The aunt, with whom I was staying, had three sons all older than me. Her husband was in the navy and at sea, my aunt enjoyed herself in his abscence.I wasn’t long in this household and war was still going on
when I was once more uprooted.Aged about nine years I was packed of like’ Dick Whittington’ with my worldly possessions in a bundle over my shoulder. I was placed on the small, pedestrians’ only, ferry that ran daily between North and South Shields.

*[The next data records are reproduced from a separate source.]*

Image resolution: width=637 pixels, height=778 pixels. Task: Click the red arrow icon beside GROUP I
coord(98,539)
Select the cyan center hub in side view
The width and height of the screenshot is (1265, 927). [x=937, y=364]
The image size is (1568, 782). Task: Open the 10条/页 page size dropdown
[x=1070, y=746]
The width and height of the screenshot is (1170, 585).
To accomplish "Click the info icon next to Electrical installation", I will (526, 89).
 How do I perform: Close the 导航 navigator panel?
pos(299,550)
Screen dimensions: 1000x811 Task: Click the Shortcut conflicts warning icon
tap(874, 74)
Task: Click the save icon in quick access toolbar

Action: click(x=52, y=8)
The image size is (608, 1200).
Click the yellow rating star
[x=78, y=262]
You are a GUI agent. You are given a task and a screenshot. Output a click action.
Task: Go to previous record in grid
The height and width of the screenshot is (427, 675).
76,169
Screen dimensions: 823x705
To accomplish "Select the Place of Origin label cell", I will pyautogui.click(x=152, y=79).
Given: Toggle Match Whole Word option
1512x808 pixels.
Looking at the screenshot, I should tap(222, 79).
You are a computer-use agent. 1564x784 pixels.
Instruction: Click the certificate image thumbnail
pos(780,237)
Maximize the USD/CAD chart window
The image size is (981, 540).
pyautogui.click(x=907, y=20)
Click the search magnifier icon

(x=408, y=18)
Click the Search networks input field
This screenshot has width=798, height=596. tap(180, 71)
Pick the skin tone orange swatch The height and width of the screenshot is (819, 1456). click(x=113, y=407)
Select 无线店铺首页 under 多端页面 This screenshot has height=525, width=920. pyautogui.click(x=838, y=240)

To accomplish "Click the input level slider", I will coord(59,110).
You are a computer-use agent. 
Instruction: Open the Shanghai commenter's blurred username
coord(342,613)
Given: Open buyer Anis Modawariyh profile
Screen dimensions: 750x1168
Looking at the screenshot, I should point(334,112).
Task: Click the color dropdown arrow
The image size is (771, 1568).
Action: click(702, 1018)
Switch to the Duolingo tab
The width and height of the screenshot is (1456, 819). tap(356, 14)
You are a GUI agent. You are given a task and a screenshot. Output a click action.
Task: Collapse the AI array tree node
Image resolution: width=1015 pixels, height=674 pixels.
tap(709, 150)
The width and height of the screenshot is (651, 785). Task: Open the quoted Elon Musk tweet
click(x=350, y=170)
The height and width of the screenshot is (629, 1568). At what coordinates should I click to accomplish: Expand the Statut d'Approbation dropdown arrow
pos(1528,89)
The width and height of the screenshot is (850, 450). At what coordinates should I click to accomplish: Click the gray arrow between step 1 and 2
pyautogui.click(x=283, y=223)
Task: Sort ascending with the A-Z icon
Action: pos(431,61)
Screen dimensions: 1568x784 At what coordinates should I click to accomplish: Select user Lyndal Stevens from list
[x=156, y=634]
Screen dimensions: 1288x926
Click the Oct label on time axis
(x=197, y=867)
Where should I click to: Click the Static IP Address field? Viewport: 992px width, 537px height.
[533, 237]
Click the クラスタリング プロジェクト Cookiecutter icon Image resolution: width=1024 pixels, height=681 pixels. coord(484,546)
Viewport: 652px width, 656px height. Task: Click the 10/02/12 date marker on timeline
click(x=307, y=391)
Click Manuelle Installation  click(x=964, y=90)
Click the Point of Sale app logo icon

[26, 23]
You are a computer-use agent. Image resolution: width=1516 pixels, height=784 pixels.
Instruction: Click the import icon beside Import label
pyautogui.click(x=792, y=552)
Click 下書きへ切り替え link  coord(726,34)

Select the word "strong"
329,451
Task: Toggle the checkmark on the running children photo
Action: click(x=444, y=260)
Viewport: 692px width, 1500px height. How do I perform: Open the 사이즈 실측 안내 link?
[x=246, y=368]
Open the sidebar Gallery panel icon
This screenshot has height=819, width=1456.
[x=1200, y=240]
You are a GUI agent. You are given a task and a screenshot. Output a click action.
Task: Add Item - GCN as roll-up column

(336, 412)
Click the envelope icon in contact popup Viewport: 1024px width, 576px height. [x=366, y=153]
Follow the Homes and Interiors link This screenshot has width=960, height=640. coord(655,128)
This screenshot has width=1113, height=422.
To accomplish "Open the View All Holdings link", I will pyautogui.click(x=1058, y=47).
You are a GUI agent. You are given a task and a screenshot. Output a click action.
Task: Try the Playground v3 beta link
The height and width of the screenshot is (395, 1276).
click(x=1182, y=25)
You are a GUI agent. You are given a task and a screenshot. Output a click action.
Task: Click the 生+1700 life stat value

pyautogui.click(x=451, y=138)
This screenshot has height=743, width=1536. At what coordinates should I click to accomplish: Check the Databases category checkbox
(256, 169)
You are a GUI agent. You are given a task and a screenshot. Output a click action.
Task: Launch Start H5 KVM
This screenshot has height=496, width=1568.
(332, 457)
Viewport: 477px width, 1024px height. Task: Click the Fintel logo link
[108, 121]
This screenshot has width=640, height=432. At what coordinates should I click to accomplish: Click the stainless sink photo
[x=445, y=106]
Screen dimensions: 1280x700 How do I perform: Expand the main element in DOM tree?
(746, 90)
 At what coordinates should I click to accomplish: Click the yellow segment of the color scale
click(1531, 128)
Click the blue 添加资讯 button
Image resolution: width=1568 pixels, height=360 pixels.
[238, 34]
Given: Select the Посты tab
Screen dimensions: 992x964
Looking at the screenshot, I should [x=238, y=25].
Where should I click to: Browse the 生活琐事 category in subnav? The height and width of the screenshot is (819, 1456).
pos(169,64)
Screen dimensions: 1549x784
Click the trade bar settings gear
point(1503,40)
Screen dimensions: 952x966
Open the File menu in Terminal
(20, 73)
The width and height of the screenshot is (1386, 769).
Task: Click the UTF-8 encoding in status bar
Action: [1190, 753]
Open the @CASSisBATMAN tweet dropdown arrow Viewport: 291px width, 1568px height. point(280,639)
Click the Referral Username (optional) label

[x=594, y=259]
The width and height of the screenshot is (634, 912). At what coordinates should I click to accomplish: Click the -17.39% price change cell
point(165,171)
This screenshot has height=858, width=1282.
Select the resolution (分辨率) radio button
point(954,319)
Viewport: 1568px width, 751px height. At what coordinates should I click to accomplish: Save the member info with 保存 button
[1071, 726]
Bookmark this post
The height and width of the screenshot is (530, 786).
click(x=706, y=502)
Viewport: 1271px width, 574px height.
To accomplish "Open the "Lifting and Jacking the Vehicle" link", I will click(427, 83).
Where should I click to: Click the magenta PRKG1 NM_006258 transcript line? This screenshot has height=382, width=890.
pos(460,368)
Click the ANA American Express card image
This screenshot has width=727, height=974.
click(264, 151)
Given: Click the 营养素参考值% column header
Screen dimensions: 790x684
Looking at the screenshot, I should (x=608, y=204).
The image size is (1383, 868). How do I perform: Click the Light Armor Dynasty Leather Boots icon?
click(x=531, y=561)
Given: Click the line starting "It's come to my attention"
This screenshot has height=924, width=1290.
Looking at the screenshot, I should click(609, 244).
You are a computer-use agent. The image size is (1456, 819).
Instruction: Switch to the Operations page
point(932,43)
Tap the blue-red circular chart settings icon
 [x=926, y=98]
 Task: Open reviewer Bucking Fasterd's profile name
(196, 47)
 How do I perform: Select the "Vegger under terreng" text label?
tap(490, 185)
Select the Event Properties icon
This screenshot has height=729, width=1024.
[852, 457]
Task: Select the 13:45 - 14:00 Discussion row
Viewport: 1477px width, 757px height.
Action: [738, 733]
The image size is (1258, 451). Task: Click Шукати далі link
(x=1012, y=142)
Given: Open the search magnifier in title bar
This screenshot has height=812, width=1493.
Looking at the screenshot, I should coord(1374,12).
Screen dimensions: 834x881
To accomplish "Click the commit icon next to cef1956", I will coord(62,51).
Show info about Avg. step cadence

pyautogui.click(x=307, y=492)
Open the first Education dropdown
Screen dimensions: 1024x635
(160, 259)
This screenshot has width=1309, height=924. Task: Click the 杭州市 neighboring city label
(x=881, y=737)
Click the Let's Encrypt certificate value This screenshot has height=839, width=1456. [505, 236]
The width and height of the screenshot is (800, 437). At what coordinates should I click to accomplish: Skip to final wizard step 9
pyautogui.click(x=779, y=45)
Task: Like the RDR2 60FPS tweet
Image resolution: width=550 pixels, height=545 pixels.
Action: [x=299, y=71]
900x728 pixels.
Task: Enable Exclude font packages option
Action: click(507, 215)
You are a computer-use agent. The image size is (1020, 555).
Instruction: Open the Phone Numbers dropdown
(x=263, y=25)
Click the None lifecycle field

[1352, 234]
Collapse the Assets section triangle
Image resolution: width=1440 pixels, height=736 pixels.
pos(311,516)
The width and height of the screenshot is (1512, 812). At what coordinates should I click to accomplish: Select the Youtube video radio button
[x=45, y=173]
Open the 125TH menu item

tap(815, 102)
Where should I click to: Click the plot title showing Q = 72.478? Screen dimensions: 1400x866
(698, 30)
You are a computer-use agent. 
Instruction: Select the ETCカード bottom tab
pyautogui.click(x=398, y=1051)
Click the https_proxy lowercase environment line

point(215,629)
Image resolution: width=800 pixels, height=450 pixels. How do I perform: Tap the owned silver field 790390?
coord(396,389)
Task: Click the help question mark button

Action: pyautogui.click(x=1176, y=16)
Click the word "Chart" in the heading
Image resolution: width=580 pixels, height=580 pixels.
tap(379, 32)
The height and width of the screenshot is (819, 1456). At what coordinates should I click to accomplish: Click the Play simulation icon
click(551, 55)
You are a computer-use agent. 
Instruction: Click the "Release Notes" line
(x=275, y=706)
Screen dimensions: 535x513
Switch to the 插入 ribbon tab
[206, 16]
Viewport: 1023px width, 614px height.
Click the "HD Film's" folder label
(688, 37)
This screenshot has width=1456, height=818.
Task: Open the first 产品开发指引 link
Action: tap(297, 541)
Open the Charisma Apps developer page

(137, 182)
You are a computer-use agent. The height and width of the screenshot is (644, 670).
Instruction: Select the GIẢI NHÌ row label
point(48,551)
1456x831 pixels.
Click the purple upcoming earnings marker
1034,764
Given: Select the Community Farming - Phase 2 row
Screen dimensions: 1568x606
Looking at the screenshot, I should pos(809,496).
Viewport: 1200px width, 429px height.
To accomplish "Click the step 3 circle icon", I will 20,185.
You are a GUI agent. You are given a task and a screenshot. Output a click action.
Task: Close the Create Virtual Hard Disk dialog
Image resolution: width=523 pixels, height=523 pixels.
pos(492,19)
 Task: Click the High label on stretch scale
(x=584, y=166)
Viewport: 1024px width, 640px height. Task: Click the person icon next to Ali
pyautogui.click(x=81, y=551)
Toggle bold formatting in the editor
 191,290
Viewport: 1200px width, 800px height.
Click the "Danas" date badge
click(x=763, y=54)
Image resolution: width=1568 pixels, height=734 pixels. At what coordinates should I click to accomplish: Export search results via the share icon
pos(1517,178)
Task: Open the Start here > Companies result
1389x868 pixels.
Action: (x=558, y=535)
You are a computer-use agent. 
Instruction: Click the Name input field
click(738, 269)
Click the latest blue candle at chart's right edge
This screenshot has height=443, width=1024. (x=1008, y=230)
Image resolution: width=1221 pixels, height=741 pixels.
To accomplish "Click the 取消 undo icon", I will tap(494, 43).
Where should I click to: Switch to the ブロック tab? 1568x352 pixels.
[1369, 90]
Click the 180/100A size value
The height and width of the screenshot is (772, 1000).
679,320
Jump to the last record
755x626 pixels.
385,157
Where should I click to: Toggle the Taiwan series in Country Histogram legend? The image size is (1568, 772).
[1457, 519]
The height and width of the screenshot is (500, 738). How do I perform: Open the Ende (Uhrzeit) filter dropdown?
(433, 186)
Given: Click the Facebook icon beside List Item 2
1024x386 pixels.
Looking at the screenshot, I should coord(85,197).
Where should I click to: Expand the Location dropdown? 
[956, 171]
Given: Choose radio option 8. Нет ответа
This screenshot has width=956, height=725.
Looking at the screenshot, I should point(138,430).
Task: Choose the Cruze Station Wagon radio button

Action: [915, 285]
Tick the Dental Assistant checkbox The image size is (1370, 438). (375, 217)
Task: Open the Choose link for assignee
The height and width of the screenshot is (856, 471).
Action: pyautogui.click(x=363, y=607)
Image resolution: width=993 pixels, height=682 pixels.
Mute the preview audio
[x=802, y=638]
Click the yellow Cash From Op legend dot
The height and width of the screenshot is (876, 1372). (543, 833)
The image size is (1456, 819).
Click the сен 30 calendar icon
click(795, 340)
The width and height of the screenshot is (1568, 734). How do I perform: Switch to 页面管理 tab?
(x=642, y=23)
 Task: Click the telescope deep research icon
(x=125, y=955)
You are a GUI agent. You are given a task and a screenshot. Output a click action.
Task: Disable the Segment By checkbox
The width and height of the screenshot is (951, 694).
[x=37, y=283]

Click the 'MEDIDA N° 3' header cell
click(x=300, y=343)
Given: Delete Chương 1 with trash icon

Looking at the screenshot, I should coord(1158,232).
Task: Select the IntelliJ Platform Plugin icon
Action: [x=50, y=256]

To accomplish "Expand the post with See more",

Barrage Balloons festooned the river’s banks. Ships of every size and shape both Royal and Merchant naval were moored in the river The black oil covered waters told the tale of the once prevalent industrial activity of this proud area. An ear-splitting cacophony of sound of welding, drilling and riveting blasted from the ship building and repair yards. Yet all these distractions could not lift the leaden feeling of apprehension that once more permeated my mind as I disembarked the ferry and walked up the wooden gangway. An aunt of my father with whom I was to live met me and escorted me to her home. She lived with her husband three daughters and son on the now notorious Meadowell Estate, then known as the Ridges Estate. This estate had a bad name even then, but I remember it as a time when virtually every house had its key hanging on a string behind the letterbox of the front door, for ease of access. A situation, which could never exist in today’s crime infested society.
I was enrolled in the local Queen Victoria Junior School and was taught by an elderly lady teacher that I swear was trained at Dootheboys Hall.This lady seemed to think that the only way to get through to some pupils was to hammer knowledge in with a stick or ruler. If she had taken time out to try and understand their background she may have had more sympathy, if not success. ‘ You’d better pull your socks up or you’ll never pass the eleven plus’. She was right of course, I failed miserably, which I believe was hardly surprising.
V.E. day (victory in Europe) and V.J. day (victory in Japan) came in 1945. They were celebrated with bonfires and street parties, I was ten years old. My father who was still working in Scotland had remarried,and in this year came back to North Shields to live. Houses were in very short supply at this time, probably due to the bombing and lack of building work being done during hostilities. So it was that I lived with a succession of relatives until I was twelve or thirteen years old.Eventually my family obtained a
council house on the Meadowell Estate and I had a permanent home for the first time in eight years.In these days of counselling being sought for everything from a broken fingernail to the demise of the family budgie.It makes one wonder how the modern generation would cope under the traumas that were suffered daily by a wartime generation. Suffice to say that the tragedies and deprivations of the war years marked me for life and I pray to God this world never sees the like again.